WHAT YOU ARE ASKED TO DO: Set down every line from the one containing "You are a computer-use" through the last line of the records below, exactly as written, and leave out the pictures.
^^^^
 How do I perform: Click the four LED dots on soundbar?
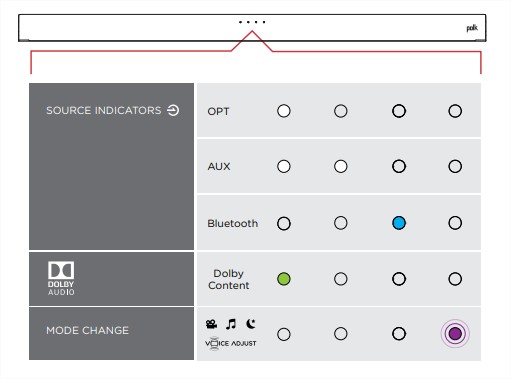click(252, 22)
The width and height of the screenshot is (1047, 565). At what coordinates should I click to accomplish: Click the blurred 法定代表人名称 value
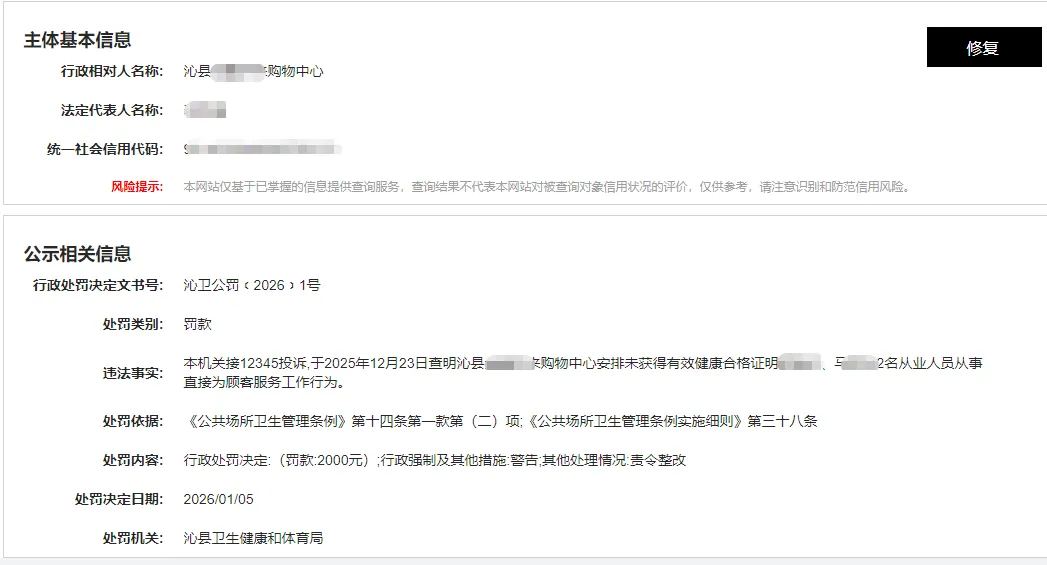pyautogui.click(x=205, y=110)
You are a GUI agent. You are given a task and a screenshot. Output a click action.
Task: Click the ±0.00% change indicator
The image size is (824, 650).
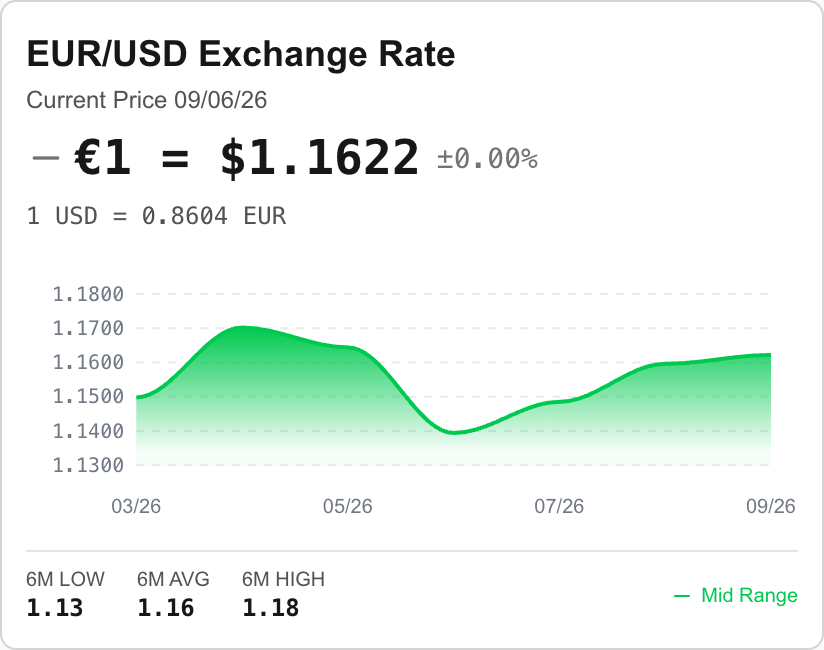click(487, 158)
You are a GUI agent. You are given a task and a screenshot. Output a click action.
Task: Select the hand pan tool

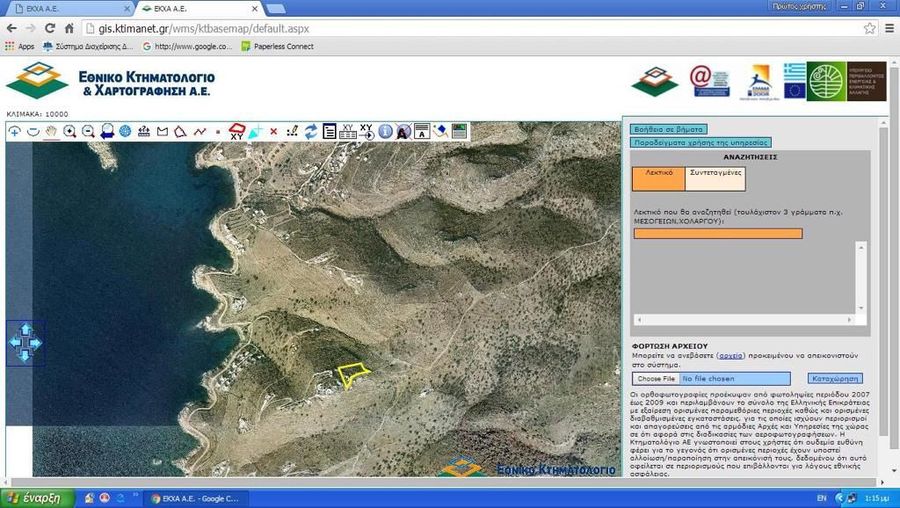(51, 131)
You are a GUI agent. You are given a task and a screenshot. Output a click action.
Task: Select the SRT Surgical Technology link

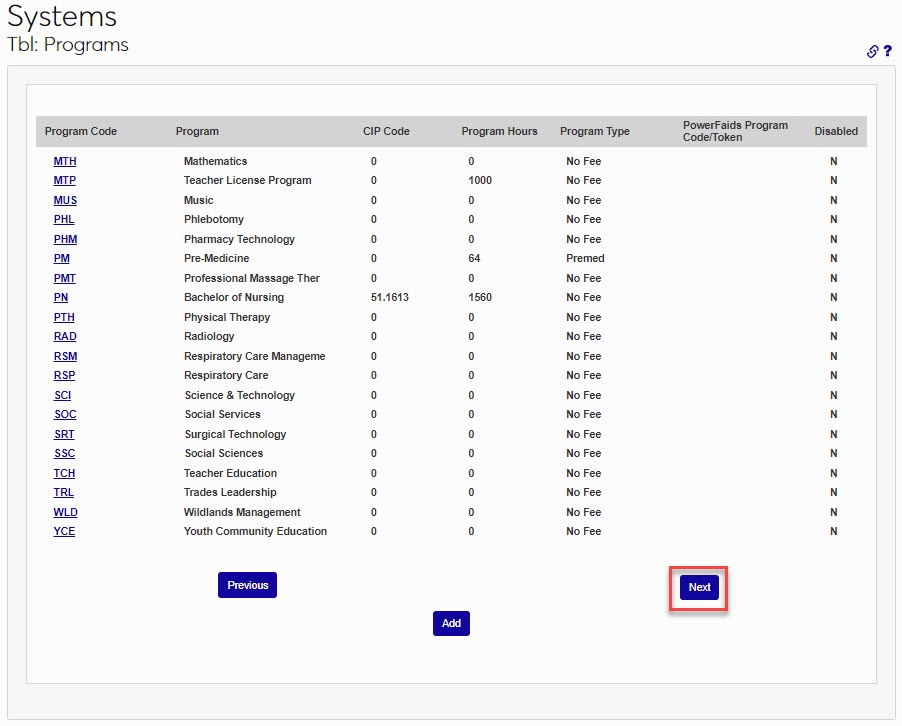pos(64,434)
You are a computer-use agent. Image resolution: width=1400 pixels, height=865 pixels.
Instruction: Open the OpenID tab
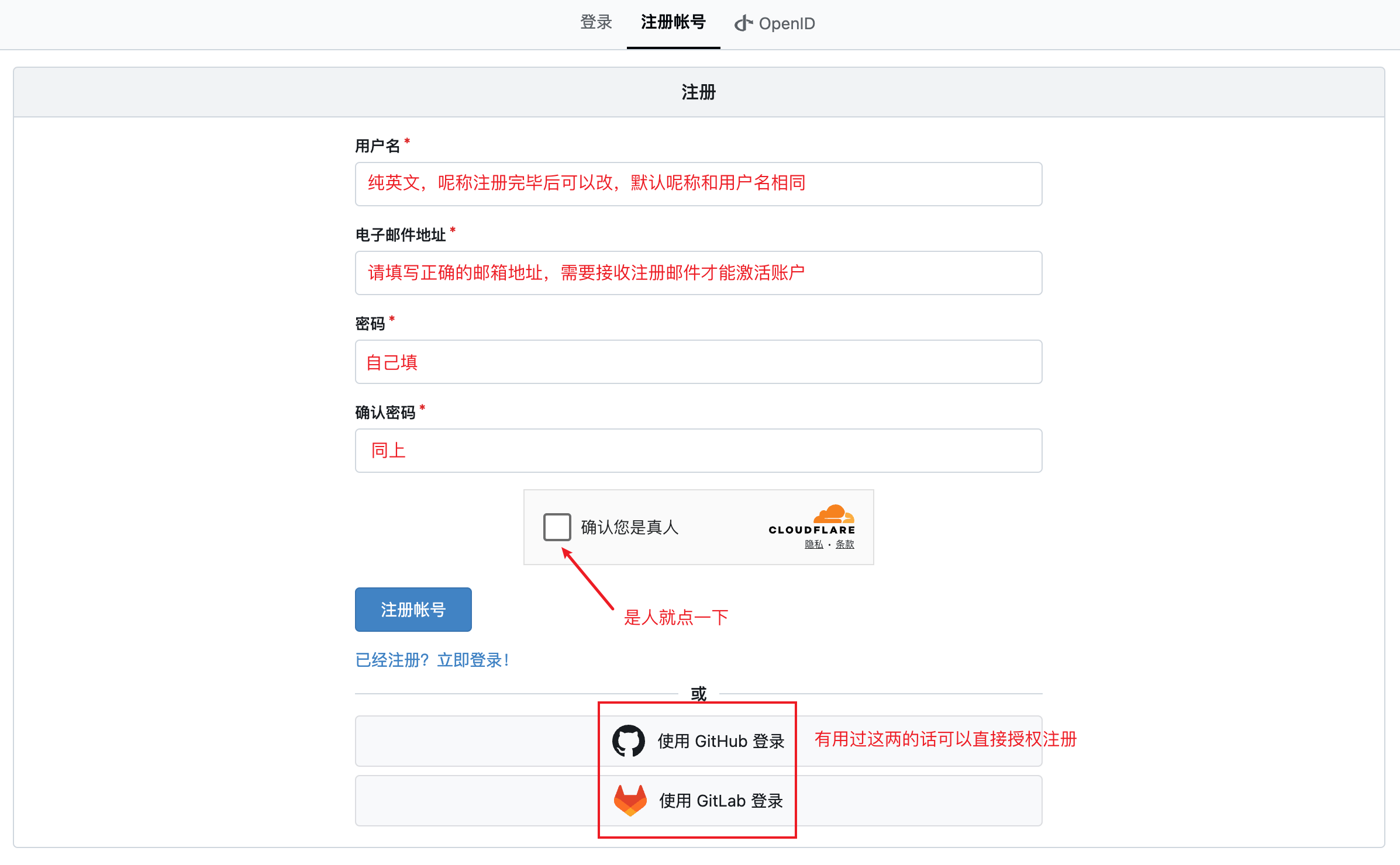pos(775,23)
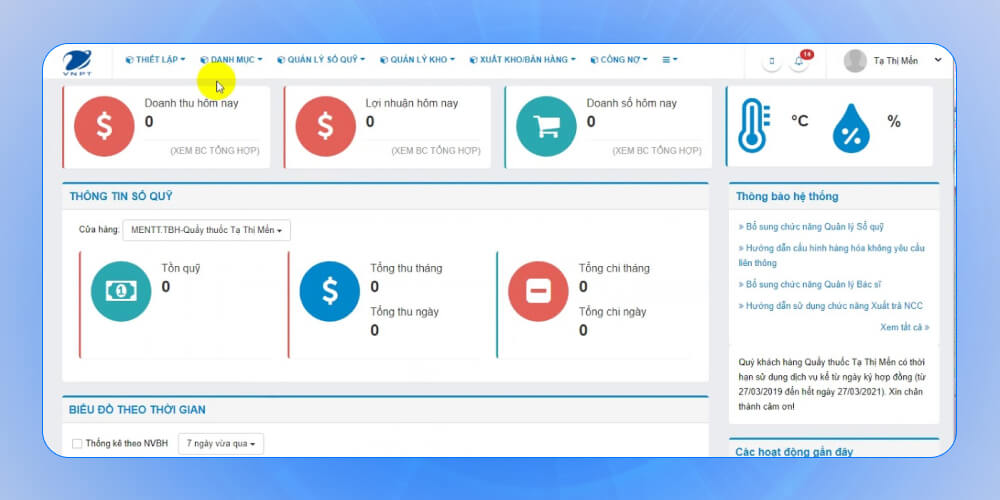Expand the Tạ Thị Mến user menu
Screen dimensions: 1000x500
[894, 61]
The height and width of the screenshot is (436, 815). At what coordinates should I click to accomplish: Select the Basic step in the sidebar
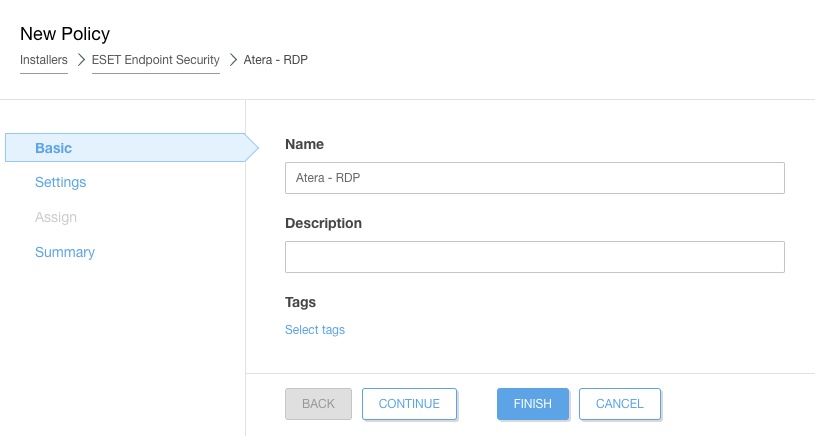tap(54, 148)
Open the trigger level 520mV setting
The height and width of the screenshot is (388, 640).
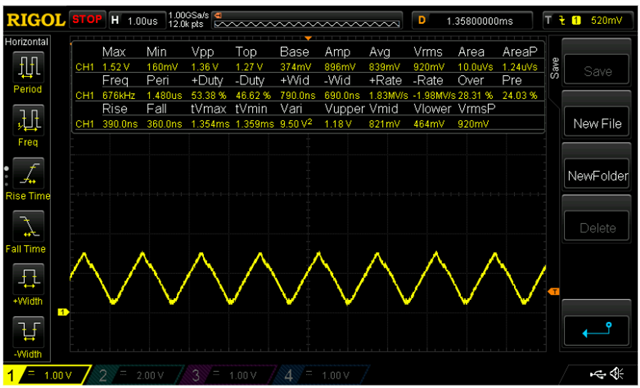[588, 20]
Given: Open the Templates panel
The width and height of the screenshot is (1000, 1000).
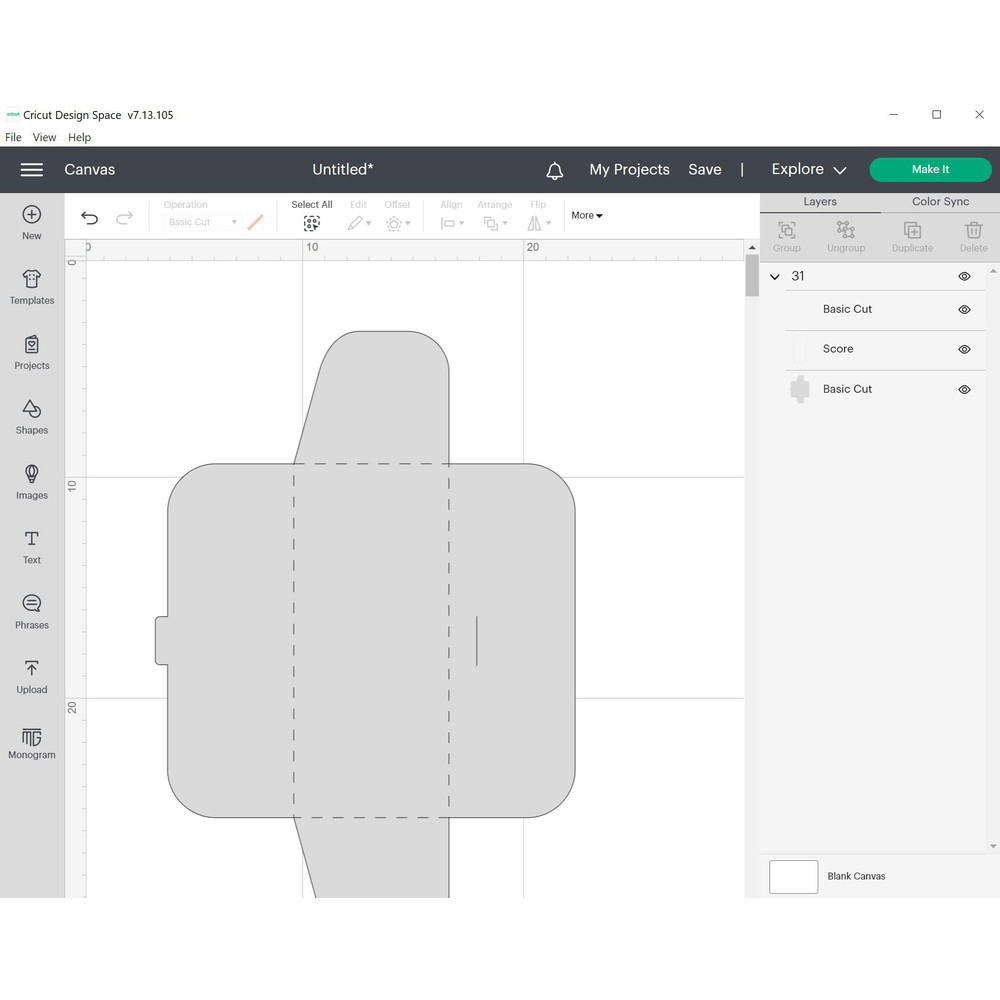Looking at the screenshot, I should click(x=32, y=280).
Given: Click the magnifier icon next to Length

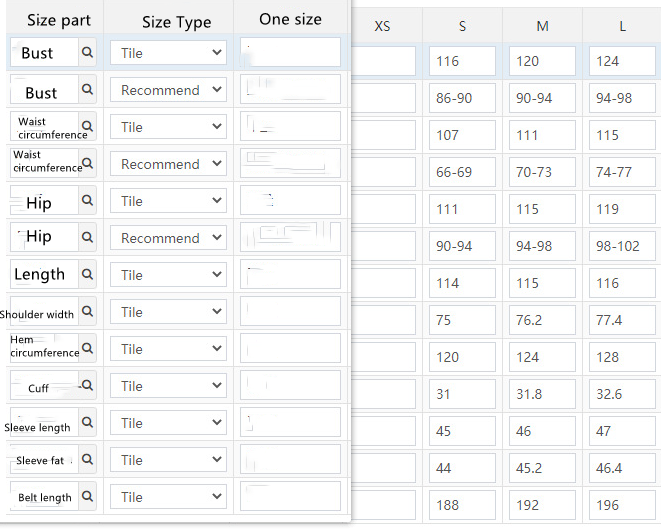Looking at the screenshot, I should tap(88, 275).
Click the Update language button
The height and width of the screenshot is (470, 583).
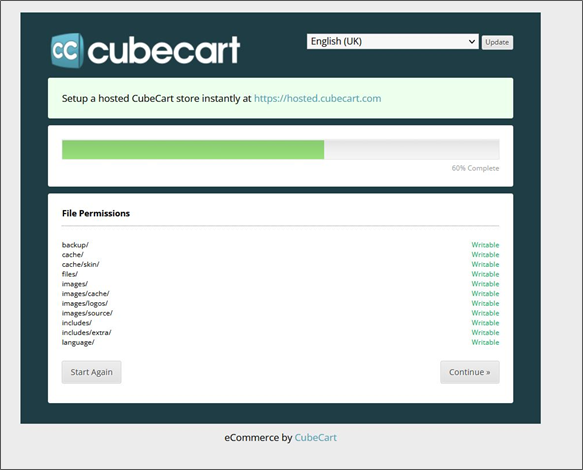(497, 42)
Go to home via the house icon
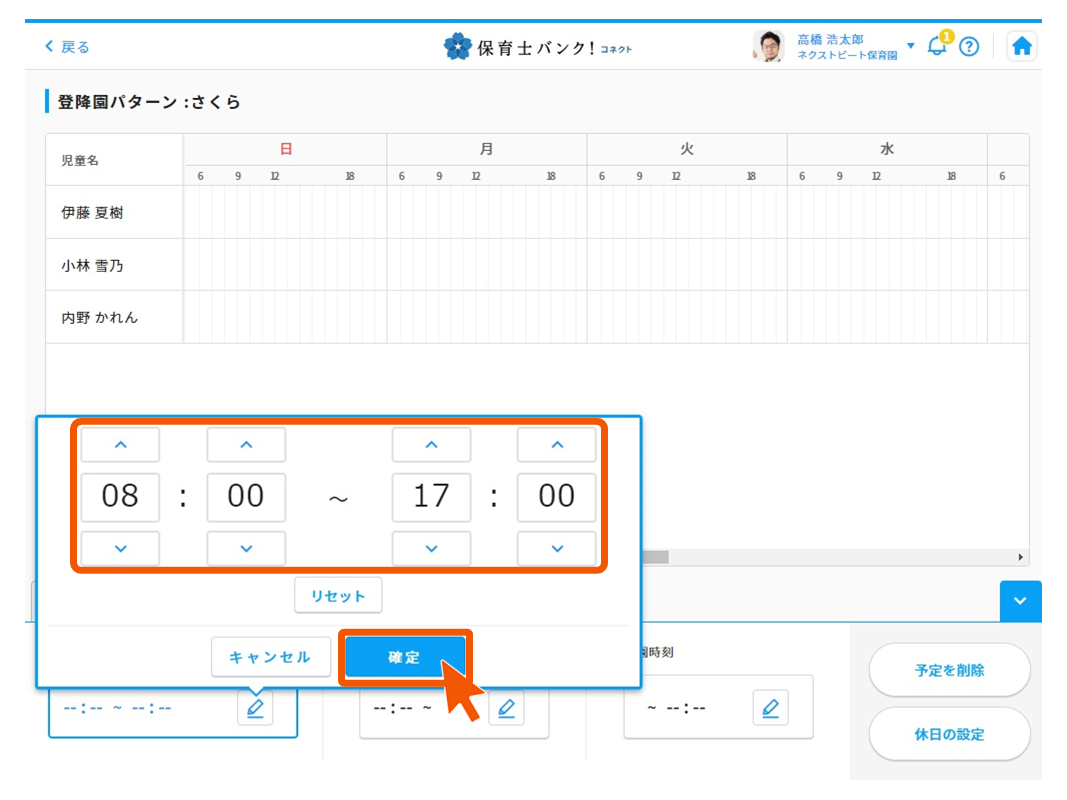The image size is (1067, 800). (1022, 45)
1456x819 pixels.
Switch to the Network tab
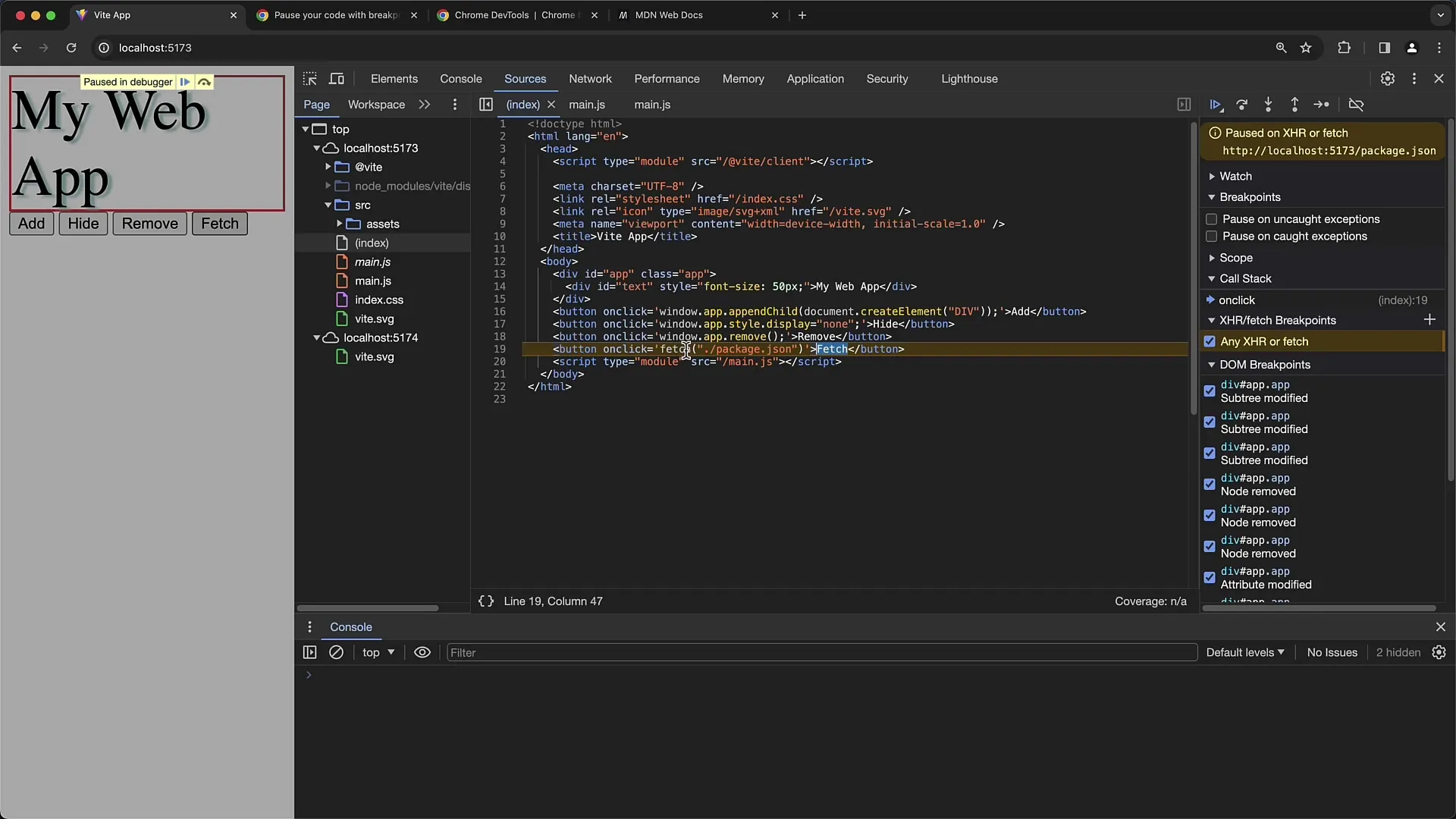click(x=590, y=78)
^^^^
RESPONSE BELOW:
You are a computer-use agent. Image resolution: width=1400 pixels, height=865 pixels.
Instruction: Open the OpenID tab
pos(775,23)
Expand the Tạ Thị Mến user menu
Screen dimensions: 1000x500
[894, 61]
The height and width of the screenshot is (436, 815). At what coordinates should I click to accomplish: Select the Basic step in the sidebar
tap(54, 148)
Open the trigger level 520mV setting
The height and width of the screenshot is (388, 640).
[588, 20]
Given: Open the Templates panel
The width and height of the screenshot is (1000, 1000).
Looking at the screenshot, I should click(x=32, y=280).
Given: Click the magnifier icon next to Length

Looking at the screenshot, I should tap(88, 275).
Click the Update language button
The height and width of the screenshot is (470, 583).
(497, 42)
Go to home via the house icon
The image size is (1067, 800). (1022, 45)
1456x819 pixels.
Switch to the Network tab
click(x=590, y=78)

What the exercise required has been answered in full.